Forgive me if I don't accept a BlogSpot URL as a definitive authority on what is or is not 'Alt-right'. Right now the media uses Alt-Right to describe neo-Nazis, so as far as the public is concerned, that is what they are. If you want to change this, hold rallies for conservative politics calling yourself 'Alt-Right' and make it undeniable that you are against neo-Nazism. Punching a Nazi in the face on live national television might get the point across - but it is so ingrained that even this might not suffice.
So if the masses has agreed that a certain social terms means one thing, why should they be wrong? It's an opinion at the end of the day, not a mathematics proof.
I call it the disavow game. A leftist or concerned right winger identifies a villain and the rest of us are supposed to rollover and play ball like good little doggies, or else they'll call us names too. They tried it during the campaign and it looks like most people no longer want to play, as the endless charges of isms and phobias against Trump were met with a collective yawn on Nov 8th.
Trump deployed just as many of those phobias about Hillary; a-la "her emails", scandals when she was Sec. of State, and other general (successful) attempts at character assassination. Neither side has the moral high ground, because there is no such thing as a moral high ground.
I'm not a conservative and I'm not a part of the alt-right. What I am is tired of left wingers repackaging dishonesty and manipulation as enlightenment and righteousness. And I am doubly tired of their thinly-veiled duplicity of playing the disavow game while remaining all but silent when it's their people burning down communities and beating people in the street.
Didn't mean to imply that you were, and I apologize for that. When I used "you" in my last post (and in this post), I refer to a hypothetical "you" to keep the language clean - rather than referring to a group of hypothetical "others"
The correct solution to that problem isn't to attend a bubble (rallies) in the hope that leftists will play fairly. The solution is to destroy their credibility and influence. Which, if current national and international trends are any indication, is happing at a fairly good clip.
Those methods of destroying credibility will only perpetuate the cycle. No one is a saint, no one is the devil, but if you spend all your time deifying one person or group and vilifying another, it is only going to come back to bite you later on.

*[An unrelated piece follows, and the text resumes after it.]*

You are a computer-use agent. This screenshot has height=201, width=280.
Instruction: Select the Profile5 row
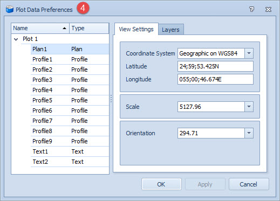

This doxing story is safely within the realm of 'nobody cares.'
I would say it is safe to say that people who get doxxed, on the left or right, very much care. Be it because they were or are trolls online and fear reprisal, or because they some of the things they do are embarrassing, albeit genuinely harmless. You don't give out the full set of your contact info to every single person you meet, you don't post it online, why should someone else posting it without your permission being something that you shouldn't care about?
On a separate note, you seem to think that I am liberal, bordering on the extreme? I would consider myself pretty center on most issues.